It is up to prospective planners and investors to make it happen.

The drive to bring the baths back started in 2019 by gay City Supervisor Rafael Mandelman. "The legislative process has been a little more involved than I had hoped or expected," he told GayCities.

"I've been involved in San Francisco politics and queer community politics for a couple of decades, and all through that period there were folks in the queer community, older folks who remembered the bathhouses and either felt that it had been a mistake to close them in the first place or felt that it was time to get them reopened."

He continued: "Younger people who'd heard about the bathhouses couldn't understand why San Francisco – uniquely, apparently – how this very queer city doesn't have these kinds of facilities. You could travel in cities around the country and around the world and find bathhouses, but not in the gayest city in the world, San Francisco, and that seemed weird. And I agree."

The pandemic added to the delay in getting the changes in city ordinances passed, but with help of two co-sponsers, gay Supervisors Matt Dorsey and Joel Engardio, the regulations passed in the 1980s were repealed.

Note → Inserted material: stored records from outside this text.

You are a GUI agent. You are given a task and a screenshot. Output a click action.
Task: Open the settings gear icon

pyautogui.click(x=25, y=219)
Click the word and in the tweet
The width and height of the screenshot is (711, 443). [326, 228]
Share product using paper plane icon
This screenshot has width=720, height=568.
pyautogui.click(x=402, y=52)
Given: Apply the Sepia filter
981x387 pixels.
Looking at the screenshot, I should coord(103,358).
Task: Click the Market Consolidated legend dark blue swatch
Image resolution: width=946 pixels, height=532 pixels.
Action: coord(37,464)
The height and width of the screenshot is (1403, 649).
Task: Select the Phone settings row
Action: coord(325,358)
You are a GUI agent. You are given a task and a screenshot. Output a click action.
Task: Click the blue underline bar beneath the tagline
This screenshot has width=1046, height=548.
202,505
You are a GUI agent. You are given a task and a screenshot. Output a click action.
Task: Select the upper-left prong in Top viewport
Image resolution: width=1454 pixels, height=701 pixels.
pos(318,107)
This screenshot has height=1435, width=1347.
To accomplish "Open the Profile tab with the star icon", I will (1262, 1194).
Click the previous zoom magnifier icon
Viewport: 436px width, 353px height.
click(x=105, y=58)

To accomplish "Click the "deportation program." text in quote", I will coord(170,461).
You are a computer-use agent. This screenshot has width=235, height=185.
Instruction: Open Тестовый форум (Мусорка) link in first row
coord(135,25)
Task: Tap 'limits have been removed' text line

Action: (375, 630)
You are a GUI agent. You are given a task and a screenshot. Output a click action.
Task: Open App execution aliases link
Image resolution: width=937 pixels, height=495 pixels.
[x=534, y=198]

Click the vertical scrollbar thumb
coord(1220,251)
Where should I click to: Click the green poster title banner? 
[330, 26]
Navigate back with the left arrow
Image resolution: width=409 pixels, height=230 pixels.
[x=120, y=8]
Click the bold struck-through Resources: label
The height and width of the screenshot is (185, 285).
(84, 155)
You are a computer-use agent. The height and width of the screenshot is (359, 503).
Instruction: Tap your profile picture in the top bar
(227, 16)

"As AIDS ravaged the gay community in the 1980s, city officials and activists debated the baths' role in spreading the disease and the personal freedoms their closure would infringe on." GayCities reports. "An image in San Francisco's GLBT museum records gay men demonstrating at City Hall wearing only those short white towels; one protester holds up a sign reading, 'Out of the Baths and into the Ovens!'

"Onerous new regulations adopted in response to the epidemic led to the last of the baths closing in 1987."

But obstacles still remained. "We weren't actually done," Mandelman said, "because when people who would be bathhouse operators started trying to figure out how to get one open, they realized that from a public health perspective they could do it, but from a zoning perspective they couldn't, because there wasn't the zoning to allow for these kind of facilities."

Gay Cities relates that "zoning changes were adopted to allow adult sex venues, including bathhouses, in parts of the city that have a historical connection to San Francisco's queer community, including Upper Market and the Castro, the Tenderloin, and present-day SOMA."

Then the repeal movement hit another snag: Article 26 in the SFPD code, "an ordinance adopted in 1973 that mandated bathhouse owners to maintain a daily register of patrons, including their names and addresses, the time they arrived, how long they stayed, and their room number," Gay Cities detailed.

Mandelman said that this was "going to make it hard" for entrepreneurs to get permits.

"Actually enforcing it would be wasteful of police resources, possibly unconstitutional, and of little or no value to the cause of public health and safety," Leather and LGBTQ Cultural District board member David Hyman pointed out last fall.

"The Board of Supervisors – and the SFPD – agreed. Article 26 was repealed in December," adds GayCities.

"So I hope that, as a legislative matter, the job is done, and now it's on the entrepreneurs," Mandelman said.

"The supervisor shared that at least four [entrepreneurs] are on that list. Some publicly lobbied for the baths' return but aren't talking after permitting roadblocks were cleared," the GayCities report continues.

Mandelman advised prospective owners as they contemplated what form their projects would take.

"If you think about the great bathhouses around the world, they're not just sex venues," he said. "They're a kind of community center. Some have restaurants, bars, and lounges. I think the better bathhouses are bathhouses where there's a lot going on. And that's both a good thing financially for the people who are trying to operate them, and then I think actually makes for a better experience for patrons in those establishments."